I’ve mentioned Walter Ong more than a few times in previous posts.  He’s best known for a little book titled Orality and Literacy in which he argues that transitions from oral to literate to secondary oral cultures (marked respectively by the development of alphabetic technology and electronic communication) have effected transformations in human consciousness. It is something of a testament to Ong’s enduring influence, he passed away in 2003, that I’ve been assigned his work in three separate graduate courses.

In the event that it may be of interest to someone out there, here is a visualization I put together using Prezi of Ong’s argument (supplemented by some additional information).  Once you’ve clicked over to the site, click the forward arrow to move through the presentation.

The Kings’ Speeches

Driving home yesterday I caught Martin Luther King Jr.’s “I Have a Dream Speech” being replayed on NPR.  It is, as everyone who has listened to the speech knows, a moving experience.  It is also an experience that is mostly lost to our time.  It is relic of a different age, a different world.  One can hardly imagine a contemporary public speaker, particularly in a political context, striking the same cadence and intonation as Dr. King.
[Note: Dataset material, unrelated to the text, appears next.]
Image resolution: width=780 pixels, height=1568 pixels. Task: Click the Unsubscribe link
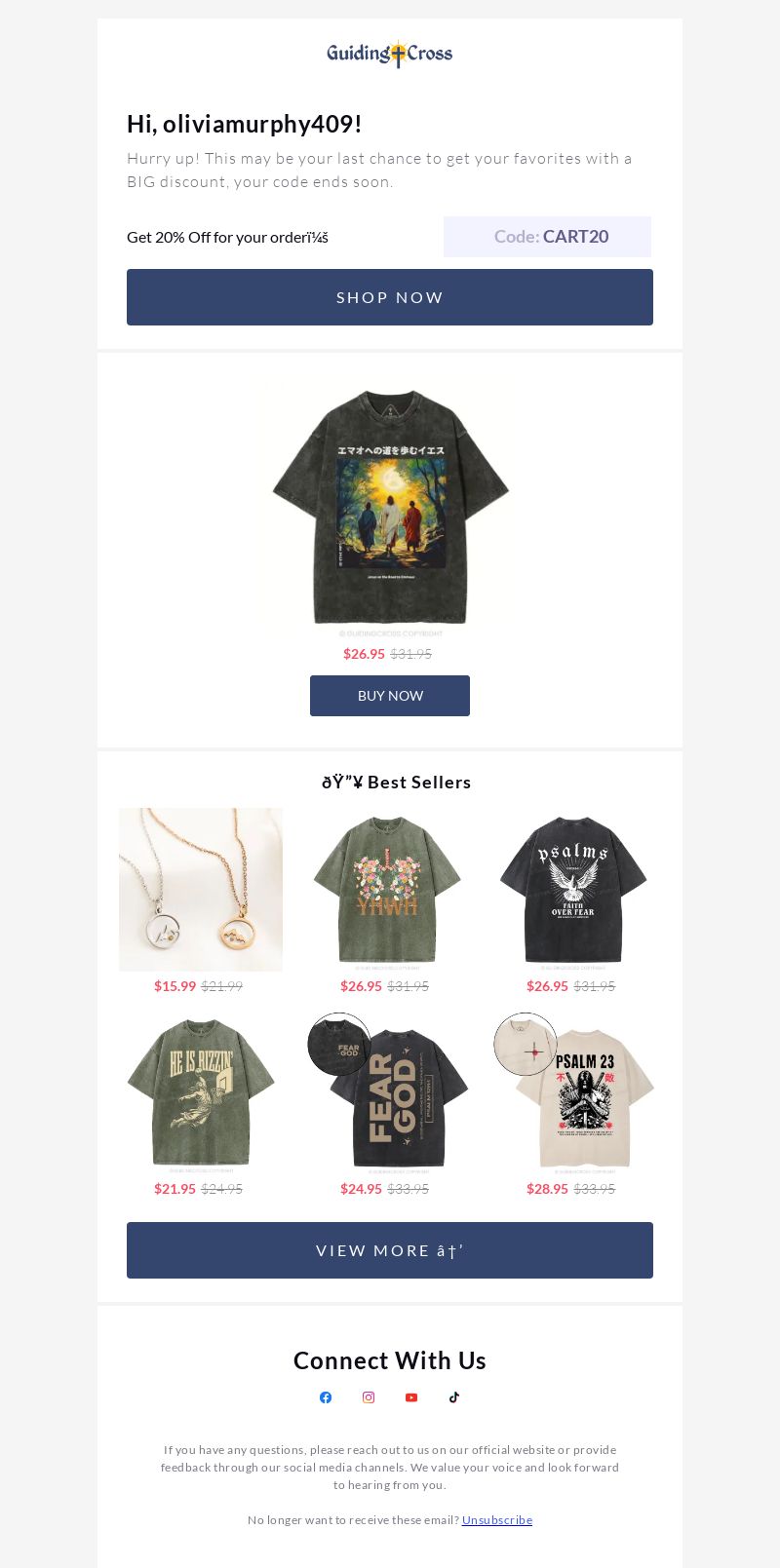497,1520
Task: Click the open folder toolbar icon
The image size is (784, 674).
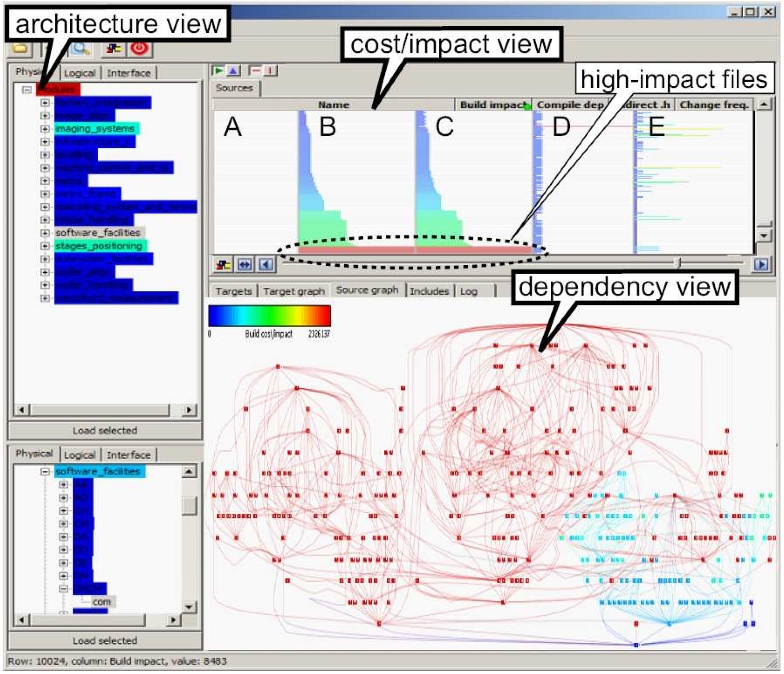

Two reasons initially came to mind.  On the one hand, we make a virtue out of ironic detachment and we have internalized the hermeneutic of suspicion.  We cannot take seriously anyone who takes themselves seriously enough to speak with moral authority.  On the other hand, and this is just the other side of the same coin, there appear to be no public figures who in fact have the requisite moral authority.  Chicken and the egg, Catch-22 …

I was also reminded that upon the passing of Senator Robert C. Byrd not long ago it was noted that a rhetorical style died with him.  Different in so many ways, Dr. King and Senator Byrd came from a shared rhetorical world, one that united them and separates both of them from us.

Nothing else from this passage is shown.